WHAT TO DO:
• A. Answer these from the passage about Coach's classroom:
(i) Where in the classroom did Coach first put the desks of the two chatty students?
(ii) What did Coach use when he was lecturing and going through a lesson?
(iii) When the screen was pulled down, what held it in place?
• B. Transcribe the passage about Coach's classroom word for word, starting at "In Coach's classroom, I" and ending at "and clowning around.".

In Coach's classroom, I think I had my name on the board every day. He did his best to separate me from those that would instigate my chattiness... often it was Peter Caffrey, sometimes, I think it was Mary Koens. He would put me in a desk up in the front of the classroom in the corner and the other chatty person would get a desk in the other front corner. They were reserved seats for Squirrel #1 and Squirrel #2. I would proudly take my place in my little throne. Many times, I was just trying to be the class clown and by putting me up front, Coach was just giving me a stage. I seem to remember the desks for the squirrels eventually were next to him on either side of his desk facing forward to discourage any interaction with others and clowning around.

Coach's chalkboard, besides being used for names and checkmarks, was also used by students working through problems when we'd be in the middle of a lesson. When Coach was lecturing and going through a lesson, he'd use the overhead projector. He would project the screen onto a white pulldown screen that was retractable up into it's metal case mounted at the top of the chalk board. When pulled down, it was held in place with a loop of a rope on a nail or hook or something. I'm sure that early on in Coach's teaching days, the hold-down rope wasn't used but that after an unforeseen and unpredictable immediate retraction of the screen, Coach probably developed his back-up anchor system.

DATASET CONTENT:
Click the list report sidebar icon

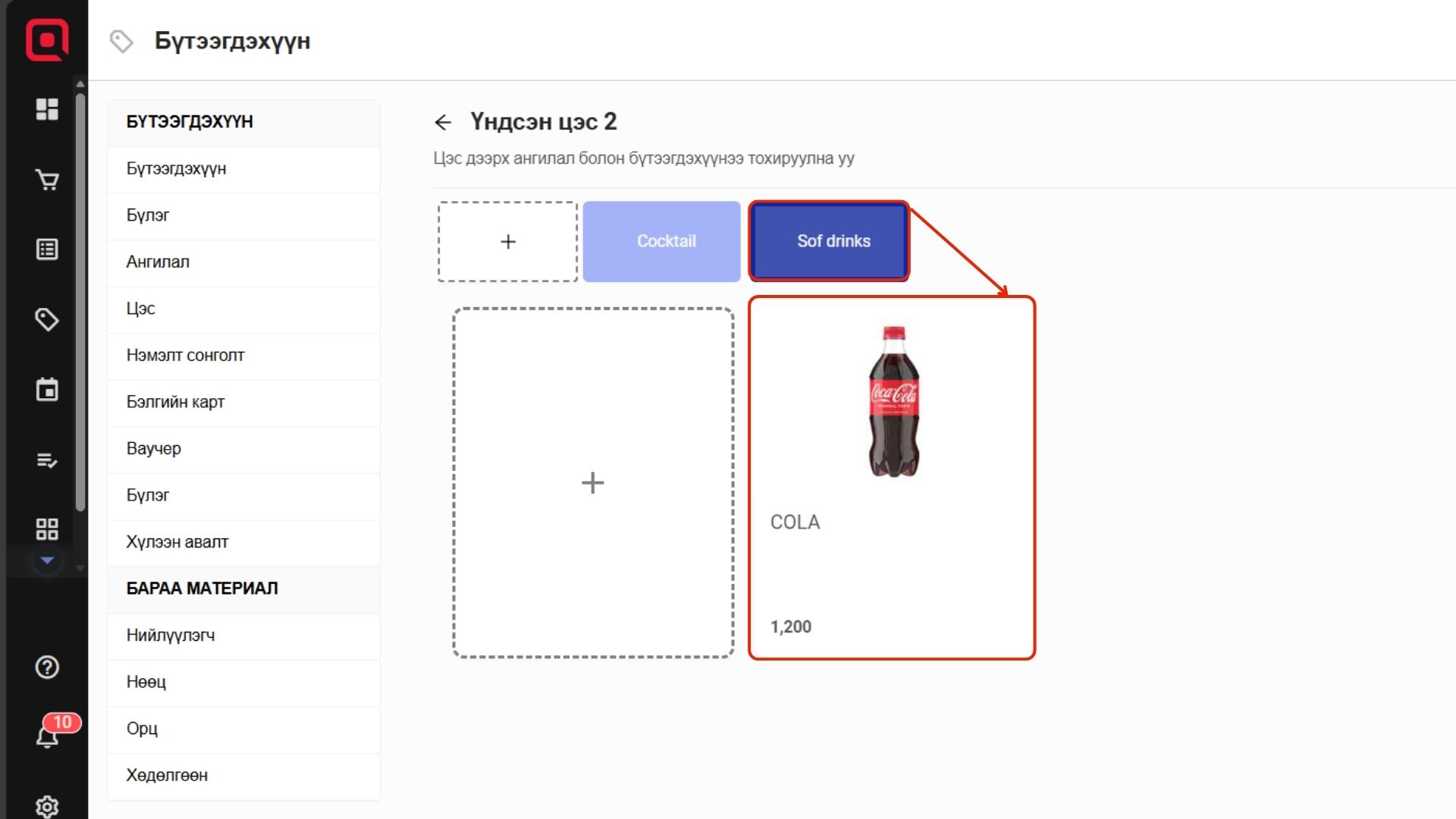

ANSWERS TO EACH TASK:
• A.
(i) In the front of the classroom, one in each front corner.
(ii) The overhead projector.
(iii) A loop of rope on a nail or hook.

• B.
In Coach's classroom, I think I had my name on the board every day. He did his best to separate me from those that would instigate my chattiness... often it was Peter Caffrey, sometimes, I think it was Mary Koens. He would put me in a desk up in the front of the classroom in the corner and the other chatty person would get a desk in the other front corner. They were reserved seats for Squirrel #1 and Squirrel #2. I would proudly take my place in my little throne. Many times, I was just trying to be the class clown and by putting me up front, Coach was just giving me a stage. I seem to remember the desks for the squirrels eventually were next to him on either side of his desk facing forward to discourage any interaction with others and clowning around.